+++ Task material +++
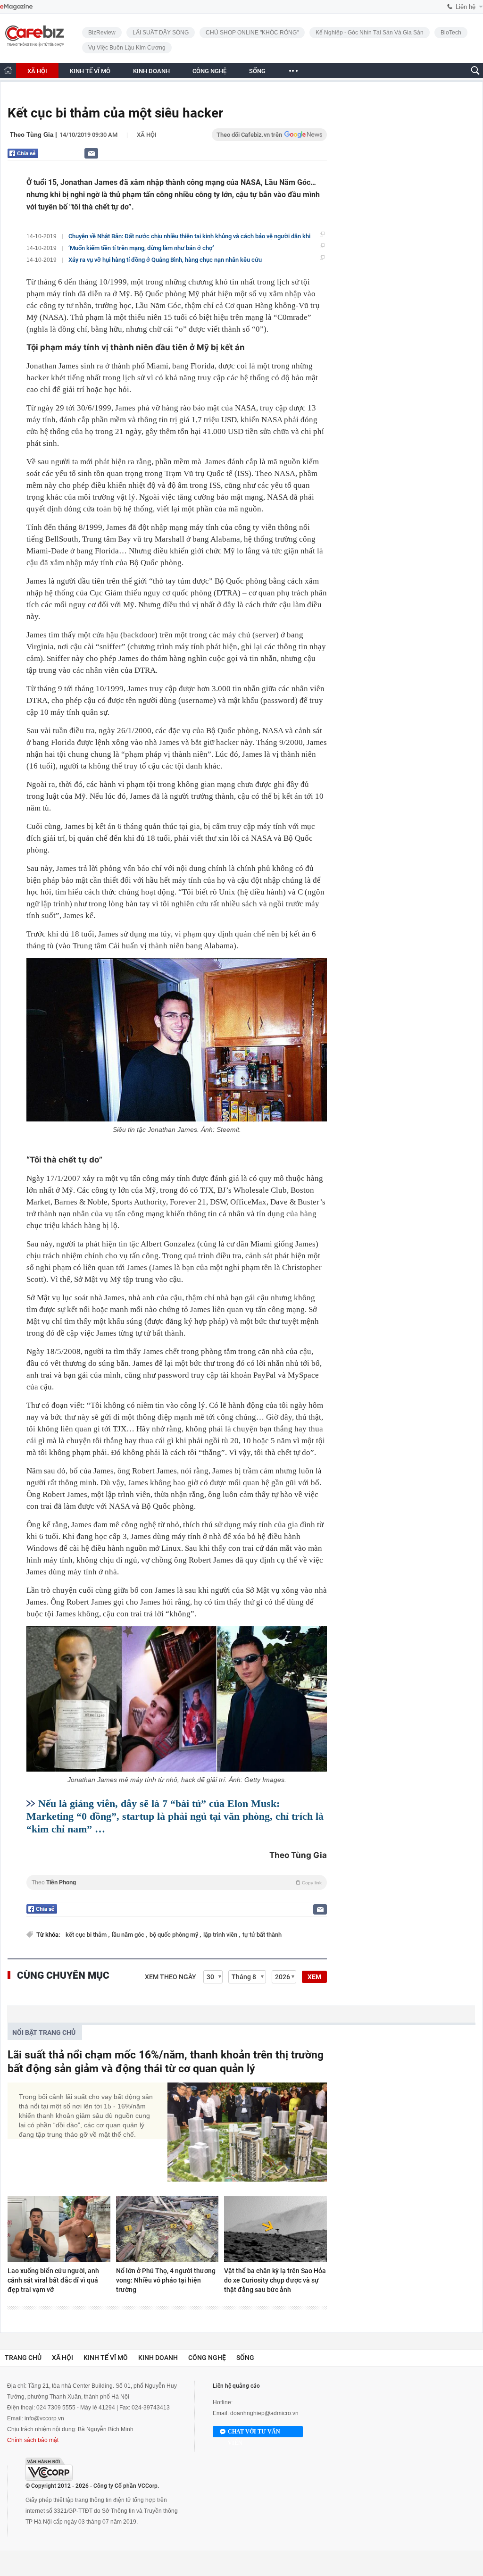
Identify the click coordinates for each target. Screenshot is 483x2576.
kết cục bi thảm (87, 1934)
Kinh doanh (158, 2357)
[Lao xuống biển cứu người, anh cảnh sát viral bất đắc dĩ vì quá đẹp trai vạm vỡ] (59, 2229)
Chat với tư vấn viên (254, 2432)
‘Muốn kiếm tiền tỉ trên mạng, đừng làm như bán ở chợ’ (141, 247)
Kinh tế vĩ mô (105, 2357)
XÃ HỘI (37, 71)
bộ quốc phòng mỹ (175, 1934)
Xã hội (147, 134)
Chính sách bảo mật (32, 2440)
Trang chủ (23, 2357)
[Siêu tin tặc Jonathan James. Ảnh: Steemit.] (176, 1039)
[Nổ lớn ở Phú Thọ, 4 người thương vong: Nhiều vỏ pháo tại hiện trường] (167, 2229)
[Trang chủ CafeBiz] (8, 70)
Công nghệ (207, 2357)
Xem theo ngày (170, 1977)
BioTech (451, 32)
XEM (314, 1977)
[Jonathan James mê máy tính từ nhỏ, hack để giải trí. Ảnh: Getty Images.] (176, 1699)
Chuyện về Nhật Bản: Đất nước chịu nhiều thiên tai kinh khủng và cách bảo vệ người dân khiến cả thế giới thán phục (221, 236)
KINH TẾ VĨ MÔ (90, 71)
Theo (177, 1882)
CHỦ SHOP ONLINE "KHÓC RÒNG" (252, 32)
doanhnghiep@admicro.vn (264, 2413)
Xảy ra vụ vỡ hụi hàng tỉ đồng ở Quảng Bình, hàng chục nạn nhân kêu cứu (165, 259)
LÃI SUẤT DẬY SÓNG (161, 32)
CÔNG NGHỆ (209, 71)
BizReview (102, 32)
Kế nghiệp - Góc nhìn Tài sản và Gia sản (370, 32)
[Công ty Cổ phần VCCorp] (49, 2469)
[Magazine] (16, 7)
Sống (245, 2357)
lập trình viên (221, 1934)
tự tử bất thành (262, 1934)
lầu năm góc (129, 1934)
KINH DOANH (151, 71)
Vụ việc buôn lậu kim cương (127, 47)
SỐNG (257, 71)
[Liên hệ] (91, 153)
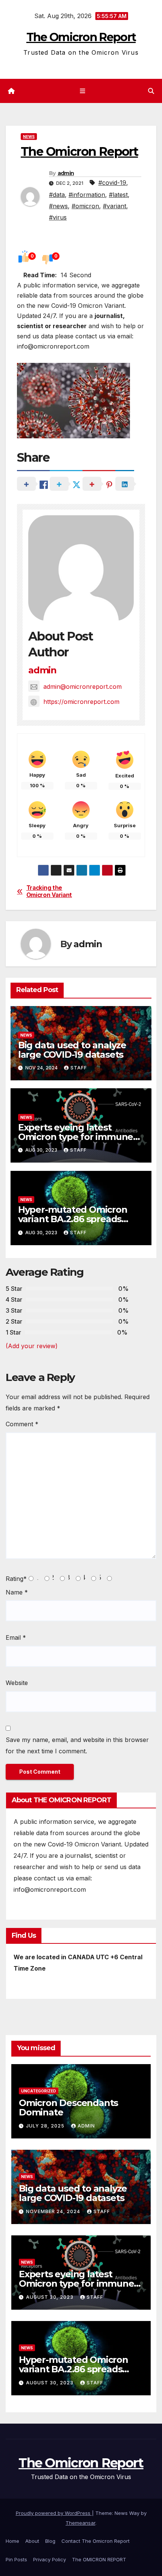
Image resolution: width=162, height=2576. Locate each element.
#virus (58, 217)
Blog (50, 2541)
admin (66, 173)
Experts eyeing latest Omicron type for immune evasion (75, 1137)
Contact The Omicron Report (95, 2541)
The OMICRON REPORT (99, 2559)
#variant (114, 206)
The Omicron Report (81, 37)
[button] (151, 91)
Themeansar (80, 2523)
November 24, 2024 (54, 2211)
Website (17, 1683)
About (32, 2541)
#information (87, 194)
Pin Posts (16, 2559)
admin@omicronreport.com (82, 686)
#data (57, 194)
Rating (16, 1578)
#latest (118, 194)
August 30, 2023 (50, 2297)
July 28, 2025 (46, 2126)
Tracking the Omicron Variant (49, 891)
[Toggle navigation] (82, 91)
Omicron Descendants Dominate (68, 2107)
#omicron (85, 206)
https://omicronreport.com (81, 701)
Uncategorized (38, 2091)
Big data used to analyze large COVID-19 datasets (72, 1050)
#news (58, 206)
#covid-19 (112, 182)
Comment (22, 1424)
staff (78, 1068)
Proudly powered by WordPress (54, 2513)
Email (16, 1637)
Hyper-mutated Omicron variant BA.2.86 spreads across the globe (72, 1219)
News (29, 136)
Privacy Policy (49, 2559)
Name (17, 1592)
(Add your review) (32, 1346)
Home (12, 2541)
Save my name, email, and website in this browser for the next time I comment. (77, 1745)
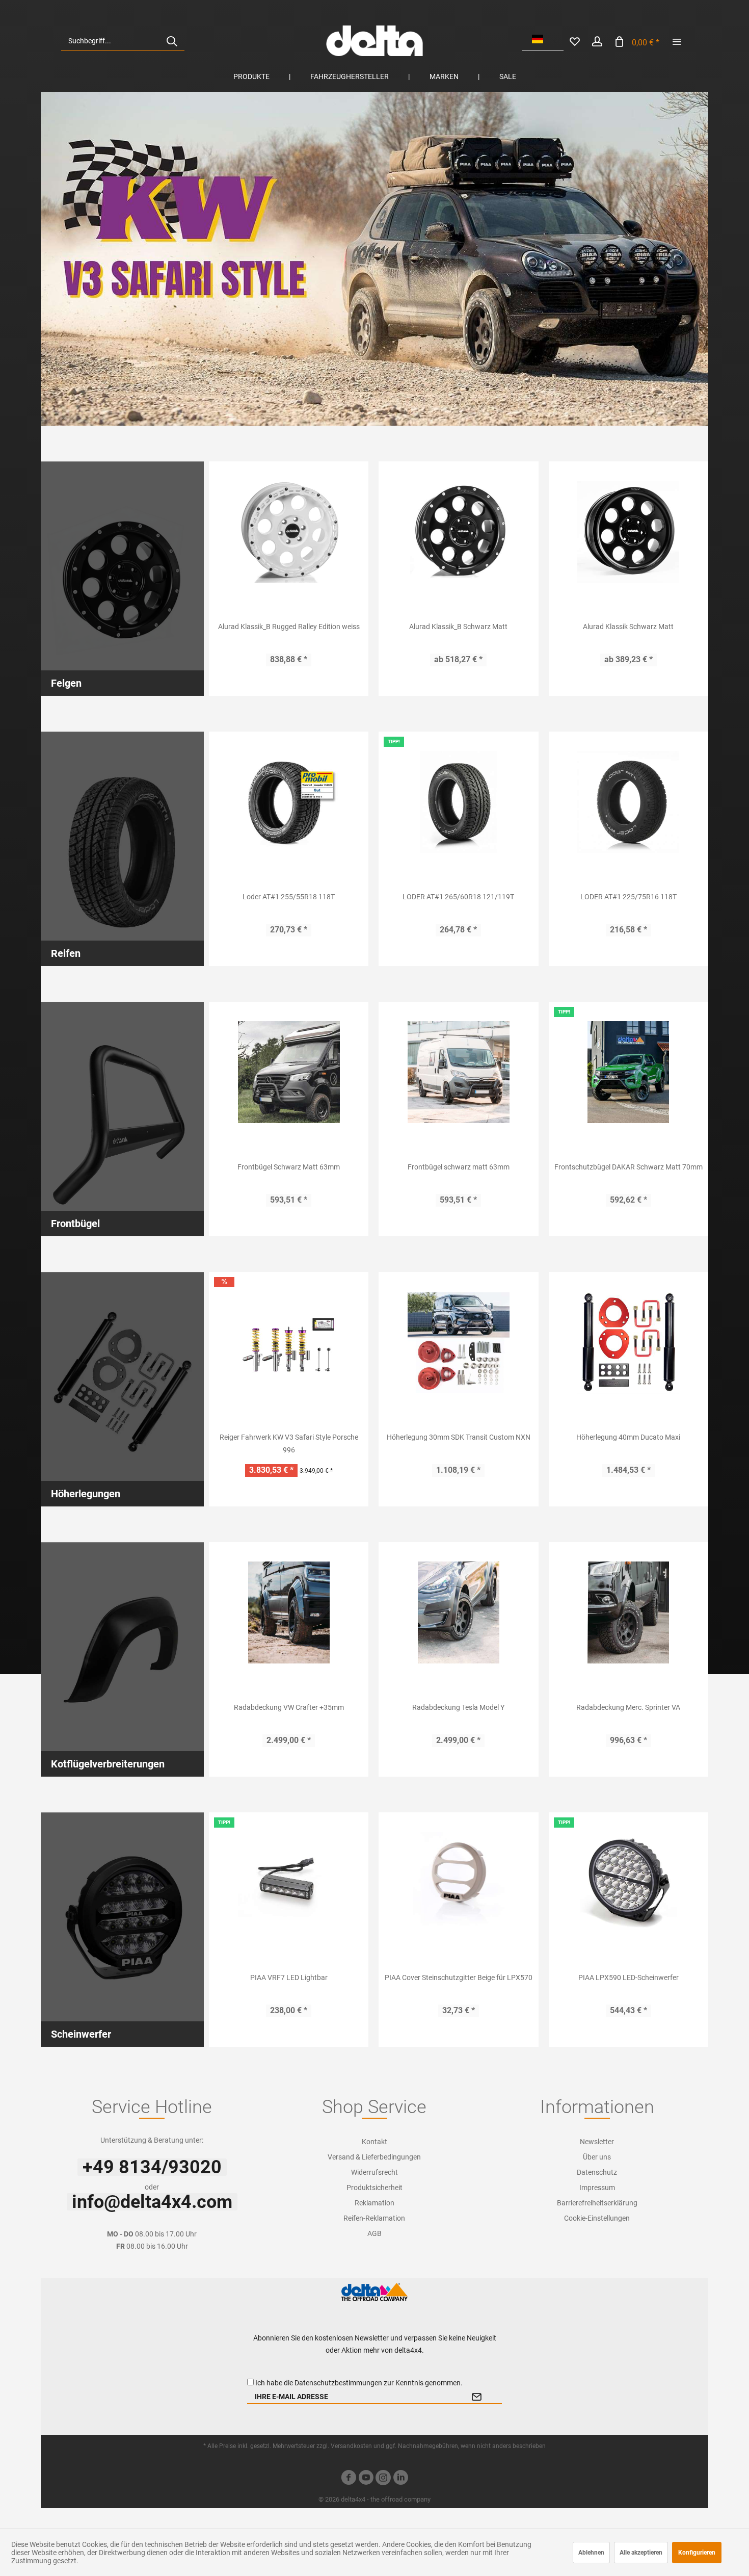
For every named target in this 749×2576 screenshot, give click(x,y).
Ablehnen (591, 2552)
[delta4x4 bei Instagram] (383, 2478)
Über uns (597, 2157)
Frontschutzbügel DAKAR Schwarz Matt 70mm (628, 1167)
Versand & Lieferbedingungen (374, 2157)
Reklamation (374, 2203)
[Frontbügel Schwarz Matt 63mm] (288, 1072)
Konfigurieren (696, 2552)
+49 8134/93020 (152, 2167)
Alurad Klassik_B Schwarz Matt (458, 626)
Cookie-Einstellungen (597, 2218)
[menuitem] (122, 41)
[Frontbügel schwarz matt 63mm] (458, 1072)
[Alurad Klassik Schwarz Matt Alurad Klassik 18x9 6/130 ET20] (628, 531)
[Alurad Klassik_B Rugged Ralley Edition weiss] (288, 531)
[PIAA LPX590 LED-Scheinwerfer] (628, 1882)
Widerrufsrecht (374, 2172)
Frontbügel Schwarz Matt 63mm (288, 1167)
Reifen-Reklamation (374, 2218)
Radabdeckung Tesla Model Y (458, 1707)
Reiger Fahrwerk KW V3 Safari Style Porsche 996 (289, 1443)
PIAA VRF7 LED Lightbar (289, 1977)
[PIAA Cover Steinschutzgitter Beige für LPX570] (458, 1882)
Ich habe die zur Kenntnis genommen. (359, 2383)
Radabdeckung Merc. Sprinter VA (628, 1707)
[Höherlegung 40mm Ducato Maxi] (628, 1342)
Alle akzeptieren (641, 2552)
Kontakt (374, 2142)
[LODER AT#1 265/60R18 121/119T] (458, 802)
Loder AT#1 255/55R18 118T (289, 897)
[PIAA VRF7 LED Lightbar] (288, 1882)
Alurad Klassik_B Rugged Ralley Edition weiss (289, 626)
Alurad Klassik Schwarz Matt (628, 626)
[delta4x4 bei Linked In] (400, 2478)
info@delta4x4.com (152, 2201)
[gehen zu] (676, 41)
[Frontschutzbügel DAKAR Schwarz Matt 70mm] (628, 1072)
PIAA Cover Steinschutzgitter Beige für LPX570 (458, 1977)
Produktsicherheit (374, 2187)
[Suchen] (171, 41)
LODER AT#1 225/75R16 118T (628, 897)
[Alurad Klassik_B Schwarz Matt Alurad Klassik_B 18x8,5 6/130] (458, 531)
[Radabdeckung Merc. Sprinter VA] (628, 1612)
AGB (374, 2233)
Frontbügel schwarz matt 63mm (459, 1167)
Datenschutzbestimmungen (338, 2383)
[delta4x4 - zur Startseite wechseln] (374, 40)
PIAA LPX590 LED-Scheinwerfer (628, 1977)
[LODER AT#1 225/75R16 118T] (628, 802)
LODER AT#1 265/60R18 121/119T (458, 897)
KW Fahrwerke (374, 259)
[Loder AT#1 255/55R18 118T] (288, 802)
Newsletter (597, 2142)
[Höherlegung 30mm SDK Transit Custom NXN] (458, 1342)
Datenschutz (597, 2172)
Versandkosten (351, 2446)
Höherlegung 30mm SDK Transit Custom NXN (458, 1437)
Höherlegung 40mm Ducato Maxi (628, 1437)
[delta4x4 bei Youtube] (365, 2478)
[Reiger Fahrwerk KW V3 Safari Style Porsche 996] (288, 1342)
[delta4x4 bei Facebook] (348, 2478)
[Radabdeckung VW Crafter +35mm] (288, 1612)
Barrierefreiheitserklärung (597, 2203)
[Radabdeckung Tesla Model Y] (458, 1612)
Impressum (597, 2187)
+++
# Your objective
Could you reproduce, exactly, every line above from the line with "Theo (177, 1882)" to the line with "Kế nghiệp - Góc", and no other line? Both ends count.

# Response
Theo (177, 1882)
CHỦ SHOP ONLINE "KHÓC RÒNG" (252, 32)
doanhnghiep@admicro.vn (264, 2413)
Xảy ra vụ vỡ hụi hàng tỉ đồng ở Quảng Bình, hàng chục nạn nhân kêu cứu (165, 259)
LÃI SUẤT DẬY SÓNG (161, 32)
CÔNG NGHỆ (209, 71)
BizReview (102, 32)
Kế nghiệp - Góc nhìn Tài sản và Gia sản (370, 32)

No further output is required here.